Filtering the records below, copy only those lines that include the word "Image".

Source material:
########################################

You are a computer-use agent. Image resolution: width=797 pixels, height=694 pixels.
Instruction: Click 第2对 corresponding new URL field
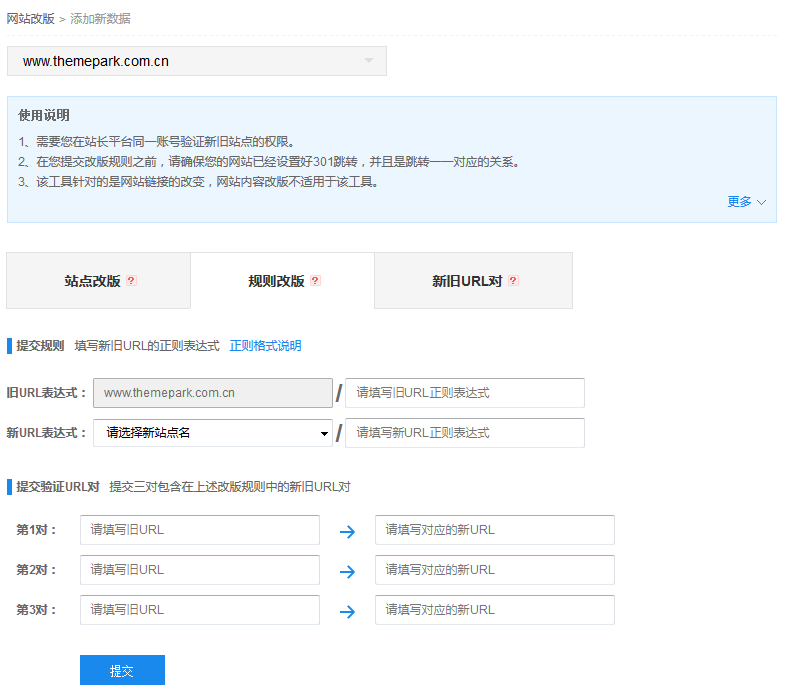pyautogui.click(x=494, y=570)
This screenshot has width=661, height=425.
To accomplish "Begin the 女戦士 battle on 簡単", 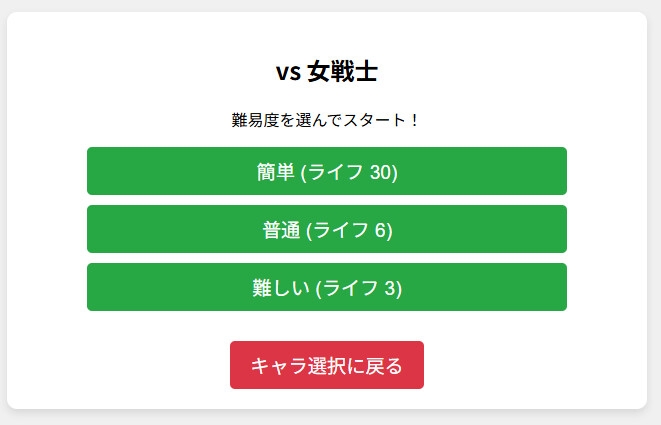I will coord(327,171).
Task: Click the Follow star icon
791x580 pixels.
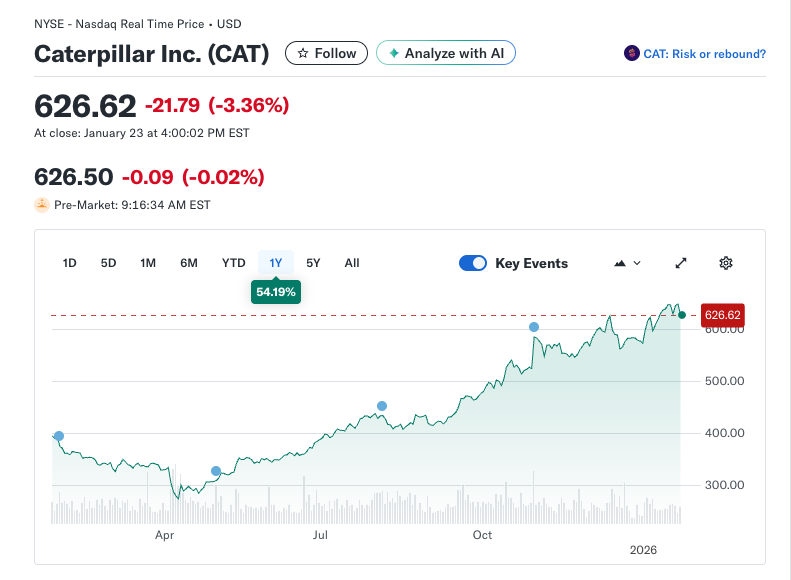Action: tap(303, 53)
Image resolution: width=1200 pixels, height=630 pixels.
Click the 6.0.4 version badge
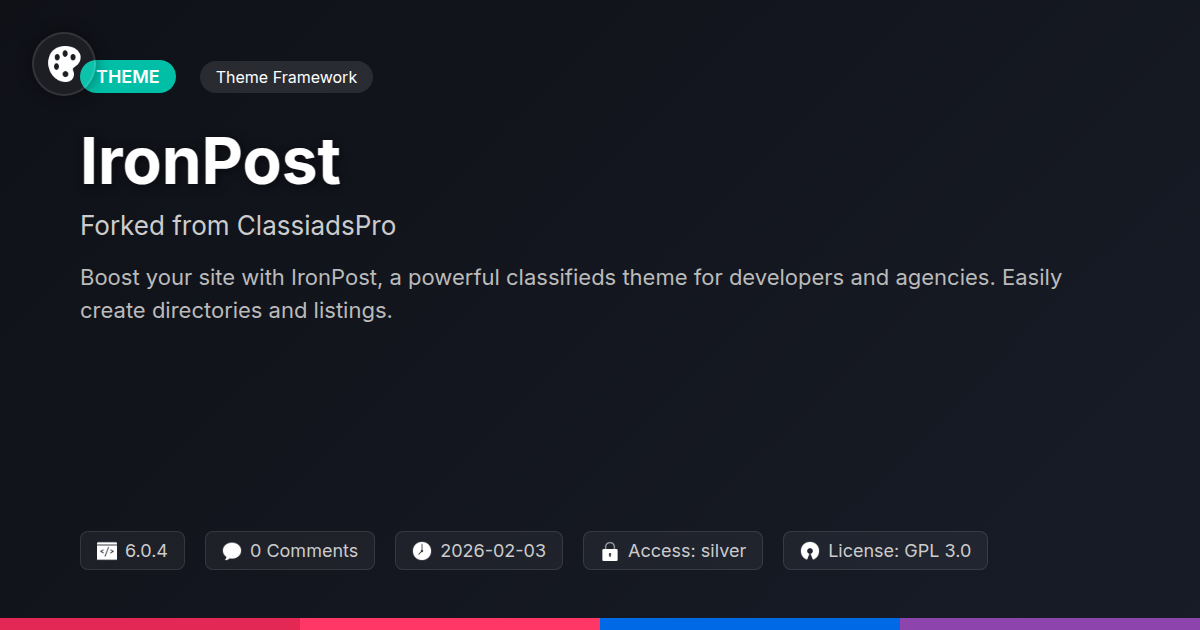(132, 551)
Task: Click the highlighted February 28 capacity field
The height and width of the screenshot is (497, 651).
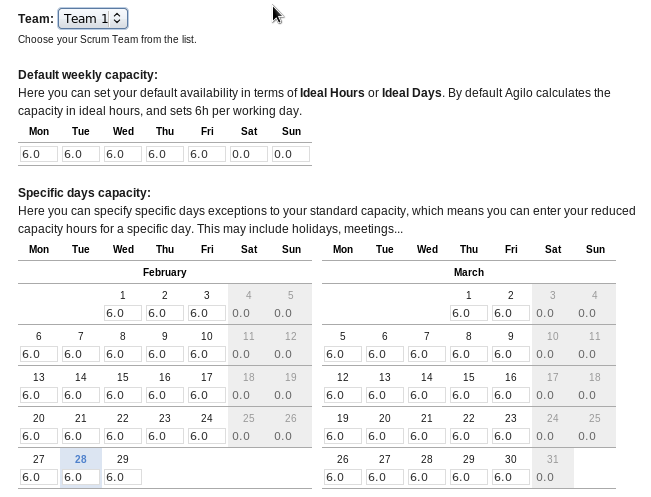Action: coord(81,477)
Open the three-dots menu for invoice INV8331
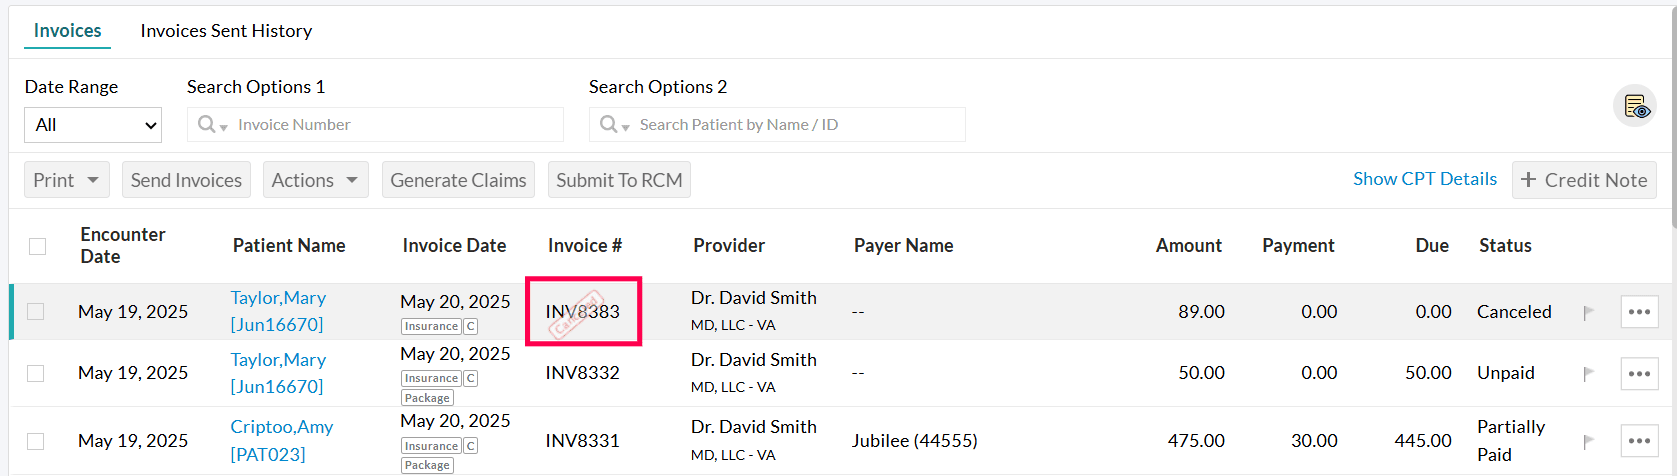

########################################

Result of the exercise:
You are a computer-use agent. Image resolution: width=797 pixels, height=694 pixels.
Image resolution: width=1200 pixels, height=630 pixels.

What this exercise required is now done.